§ **AIM OF THE TASK**
All of the data must be printed exactly; please include every line.

■ ■ ■ ■ ■ ■ ■

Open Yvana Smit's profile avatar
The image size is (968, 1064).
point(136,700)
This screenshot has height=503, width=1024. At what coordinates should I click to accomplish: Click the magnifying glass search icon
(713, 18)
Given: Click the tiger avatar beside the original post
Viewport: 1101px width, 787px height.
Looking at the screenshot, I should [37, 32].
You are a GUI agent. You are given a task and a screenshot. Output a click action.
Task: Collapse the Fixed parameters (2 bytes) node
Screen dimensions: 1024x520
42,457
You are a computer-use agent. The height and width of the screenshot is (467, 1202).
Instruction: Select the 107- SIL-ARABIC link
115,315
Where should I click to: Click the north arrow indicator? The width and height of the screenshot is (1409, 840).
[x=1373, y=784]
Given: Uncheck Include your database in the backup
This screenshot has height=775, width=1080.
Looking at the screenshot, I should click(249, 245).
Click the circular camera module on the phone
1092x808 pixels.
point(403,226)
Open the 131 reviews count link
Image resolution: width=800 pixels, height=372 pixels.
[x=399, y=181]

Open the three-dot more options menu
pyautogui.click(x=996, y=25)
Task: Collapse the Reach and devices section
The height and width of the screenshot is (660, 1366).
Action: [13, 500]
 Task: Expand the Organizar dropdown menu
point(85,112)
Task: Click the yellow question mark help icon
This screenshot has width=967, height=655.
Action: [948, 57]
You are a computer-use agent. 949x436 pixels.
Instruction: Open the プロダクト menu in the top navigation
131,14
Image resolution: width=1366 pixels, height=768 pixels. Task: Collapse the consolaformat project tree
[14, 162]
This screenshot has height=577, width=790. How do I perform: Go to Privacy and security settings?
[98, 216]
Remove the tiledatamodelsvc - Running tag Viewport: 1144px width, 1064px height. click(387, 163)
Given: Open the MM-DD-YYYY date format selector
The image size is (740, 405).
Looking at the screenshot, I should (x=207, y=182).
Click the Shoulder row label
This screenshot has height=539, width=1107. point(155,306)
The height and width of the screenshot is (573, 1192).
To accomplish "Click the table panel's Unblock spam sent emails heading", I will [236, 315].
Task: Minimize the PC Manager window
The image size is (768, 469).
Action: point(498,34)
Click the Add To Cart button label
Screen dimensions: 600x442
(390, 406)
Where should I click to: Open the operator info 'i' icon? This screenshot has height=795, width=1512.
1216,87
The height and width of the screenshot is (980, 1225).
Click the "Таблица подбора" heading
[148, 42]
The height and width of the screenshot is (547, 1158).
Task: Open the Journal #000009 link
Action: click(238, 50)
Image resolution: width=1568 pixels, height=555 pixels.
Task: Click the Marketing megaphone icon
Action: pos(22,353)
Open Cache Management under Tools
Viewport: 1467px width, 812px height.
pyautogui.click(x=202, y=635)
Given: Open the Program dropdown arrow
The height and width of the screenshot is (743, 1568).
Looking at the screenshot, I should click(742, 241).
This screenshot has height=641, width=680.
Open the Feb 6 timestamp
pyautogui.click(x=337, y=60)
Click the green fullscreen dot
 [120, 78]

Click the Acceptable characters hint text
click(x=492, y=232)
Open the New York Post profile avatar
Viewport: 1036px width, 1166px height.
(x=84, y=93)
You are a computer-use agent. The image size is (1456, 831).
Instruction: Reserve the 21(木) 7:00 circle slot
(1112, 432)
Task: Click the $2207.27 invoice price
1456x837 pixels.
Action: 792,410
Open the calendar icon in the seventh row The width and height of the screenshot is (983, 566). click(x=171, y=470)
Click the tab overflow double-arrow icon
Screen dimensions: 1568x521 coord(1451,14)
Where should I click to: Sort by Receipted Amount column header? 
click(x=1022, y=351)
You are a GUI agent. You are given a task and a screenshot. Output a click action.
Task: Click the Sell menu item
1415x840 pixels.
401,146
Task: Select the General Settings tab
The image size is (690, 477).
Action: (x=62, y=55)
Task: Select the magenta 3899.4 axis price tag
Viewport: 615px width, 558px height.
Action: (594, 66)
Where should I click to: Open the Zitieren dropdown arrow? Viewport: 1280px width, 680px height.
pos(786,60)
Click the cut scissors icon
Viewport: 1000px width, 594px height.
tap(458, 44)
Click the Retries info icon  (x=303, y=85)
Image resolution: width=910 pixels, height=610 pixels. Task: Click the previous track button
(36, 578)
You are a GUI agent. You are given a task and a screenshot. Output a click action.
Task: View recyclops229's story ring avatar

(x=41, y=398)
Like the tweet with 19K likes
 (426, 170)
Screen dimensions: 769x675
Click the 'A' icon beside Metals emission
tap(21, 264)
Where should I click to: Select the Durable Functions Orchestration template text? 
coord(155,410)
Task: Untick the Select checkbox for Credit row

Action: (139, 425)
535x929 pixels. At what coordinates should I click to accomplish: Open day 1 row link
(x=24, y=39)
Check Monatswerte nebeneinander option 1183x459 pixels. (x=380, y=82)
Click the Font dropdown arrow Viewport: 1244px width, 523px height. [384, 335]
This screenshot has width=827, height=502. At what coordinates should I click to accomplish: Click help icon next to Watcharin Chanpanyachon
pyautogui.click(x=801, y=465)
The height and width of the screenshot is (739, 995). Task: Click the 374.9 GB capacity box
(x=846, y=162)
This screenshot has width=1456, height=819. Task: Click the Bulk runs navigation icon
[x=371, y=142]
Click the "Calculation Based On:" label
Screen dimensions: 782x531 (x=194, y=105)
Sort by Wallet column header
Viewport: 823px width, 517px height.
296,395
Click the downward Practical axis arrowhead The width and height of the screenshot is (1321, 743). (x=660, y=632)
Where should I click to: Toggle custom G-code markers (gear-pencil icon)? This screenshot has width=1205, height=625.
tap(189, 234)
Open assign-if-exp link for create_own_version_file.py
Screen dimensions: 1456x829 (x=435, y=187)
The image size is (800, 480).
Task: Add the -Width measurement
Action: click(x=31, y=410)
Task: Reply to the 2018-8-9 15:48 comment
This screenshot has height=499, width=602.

■ ■ ■ ■ ■ ■ ■

§ **PROBLEM SOLUTION**
Open Yvana Smit's profile avatar
The image size is (968, 1064).
point(136,700)
This screenshot has height=503, width=1024. At what coordinates should I click to accomplish: Click the magnifying glass search icon
(713, 18)
Given: Click the tiger avatar beside the original post
Viewport: 1101px width, 787px height.
Looking at the screenshot, I should [37, 32].
You are a GUI agent. You are given a task and a screenshot. Output a click action.
Task: Collapse the Fixed parameters (2 bytes) node
Screen dimensions: 1024x520
42,457
You are a computer-use agent. The height and width of the screenshot is (467, 1202).
Instruction: Select the 107- SIL-ARABIC link
115,315
Where should I click to: Click the north arrow indicator? The width and height of the screenshot is (1409, 840).
[x=1373, y=784]
Given: Uncheck Include your database in the backup
This screenshot has height=775, width=1080.
Looking at the screenshot, I should click(249, 245).
Click the circular camera module on the phone
1092x808 pixels.
point(403,226)
Open the 131 reviews count link
Image resolution: width=800 pixels, height=372 pixels.
[x=399, y=181]

Open the three-dot more options menu
pyautogui.click(x=996, y=25)
Task: Collapse the Reach and devices section
The height and width of the screenshot is (660, 1366).
Action: [13, 500]
 Task: Expand the Organizar dropdown menu
point(85,112)
Task: Click the yellow question mark help icon
This screenshot has width=967, height=655.
Action: [948, 57]
You are a computer-use agent. 949x436 pixels.
Instruction: Open the プロダクト menu in the top navigation
131,14
Image resolution: width=1366 pixels, height=768 pixels. Task: Collapse the consolaformat project tree
[14, 162]
This screenshot has height=577, width=790. How do I perform: Go to Privacy and security settings?
[98, 216]
Remove the tiledatamodelsvc - Running tag Viewport: 1144px width, 1064px height. click(387, 163)
Given: Open the MM-DD-YYYY date format selector
The image size is (740, 405).
Looking at the screenshot, I should (x=207, y=182).
Click the Shoulder row label
This screenshot has height=539, width=1107. point(155,306)
The height and width of the screenshot is (573, 1192).
To accomplish "Click the table panel's Unblock spam sent emails heading", I will [236, 315].
Task: Minimize the PC Manager window
The image size is (768, 469).
Action: point(498,34)
Click the Add To Cart button label
Screen dimensions: 600x442
(390, 406)
Where should I click to: Open the operator info 'i' icon? This screenshot has height=795, width=1512.
1216,87
The height and width of the screenshot is (980, 1225).
Click the "Таблица подбора" heading
[148, 42]
The height and width of the screenshot is (547, 1158).
Task: Open the Journal #000009 link
Action: click(238, 50)
Image resolution: width=1568 pixels, height=555 pixels.
Task: Click the Marketing megaphone icon
Action: pos(22,353)
Open Cache Management under Tools
Viewport: 1467px width, 812px height.
pyautogui.click(x=202, y=635)
Given: Open the Program dropdown arrow
The height and width of the screenshot is (743, 1568).
Looking at the screenshot, I should click(742, 241).
This screenshot has height=641, width=680.
Open the Feb 6 timestamp
pyautogui.click(x=337, y=60)
Click the green fullscreen dot
 [120, 78]

Click the Acceptable characters hint text
click(x=492, y=232)
Open the New York Post profile avatar
Viewport: 1036px width, 1166px height.
(x=84, y=93)
You are a computer-use agent. The image size is (1456, 831).
Instruction: Reserve the 21(木) 7:00 circle slot
(1112, 432)
Task: Click the $2207.27 invoice price
1456x837 pixels.
Action: 792,410
Open the calendar icon in the seventh row The width and height of the screenshot is (983, 566). click(x=171, y=470)
Click the tab overflow double-arrow icon
Screen dimensions: 1568x521 coord(1451,14)
Where should I click to: Sort by Receipted Amount column header? 
click(x=1022, y=351)
You are a GUI agent. You are given a task and a screenshot. Output a click action.
Task: Click the Sell menu item
1415x840 pixels.
401,146
Task: Select the General Settings tab
The image size is (690, 477).
Action: (x=62, y=55)
Task: Select the magenta 3899.4 axis price tag
Viewport: 615px width, 558px height.
Action: (594, 66)
Where should I click to: Open the Zitieren dropdown arrow? Viewport: 1280px width, 680px height.
pos(786,60)
Click the cut scissors icon
Viewport: 1000px width, 594px height.
tap(458, 44)
Click the Retries info icon  (x=303, y=85)
Image resolution: width=910 pixels, height=610 pixels. Task: Click the previous track button
(36, 578)
You are a GUI agent. You are given a task and a screenshot. Output a click action.
Task: View recyclops229's story ring avatar

(x=41, y=398)
Like the tweet with 19K likes
 (426, 170)
Screen dimensions: 769x675
Click the 'A' icon beside Metals emission
tap(21, 264)
Where should I click to: Select the Durable Functions Orchestration template text? 
coord(155,410)
Task: Untick the Select checkbox for Credit row

Action: (139, 425)
535x929 pixels. At what coordinates should I click to accomplish: Open day 1 row link
(x=24, y=39)
Check Monatswerte nebeneinander option 1183x459 pixels. (x=380, y=82)
Click the Font dropdown arrow Viewport: 1244px width, 523px height. [384, 335]
This screenshot has width=827, height=502. At what coordinates should I click to accomplish: Click help icon next to Watcharin Chanpanyachon
pyautogui.click(x=801, y=465)
The height and width of the screenshot is (739, 995). Task: Click the 374.9 GB capacity box
(x=846, y=162)
This screenshot has width=1456, height=819. Task: Click the Bulk runs navigation icon
[x=371, y=142]
Click the "Calculation Based On:" label
Screen dimensions: 782x531 (x=194, y=105)
Sort by Wallet column header
Viewport: 823px width, 517px height.
296,395
Click the downward Practical axis arrowhead The width and height of the screenshot is (1321, 743). (x=660, y=632)
Where should I click to: Toggle custom G-code markers (gear-pencil icon)? This screenshot has width=1205, height=625.
tap(189, 234)
Open assign-if-exp link for create_own_version_file.py
Screen dimensions: 1456x829 (x=435, y=187)
The image size is (800, 480).
Task: Add the -Width measurement
Action: click(x=31, y=410)
Task: Reply to the 2018-8-9 15:48 comment
This screenshot has height=499, width=602.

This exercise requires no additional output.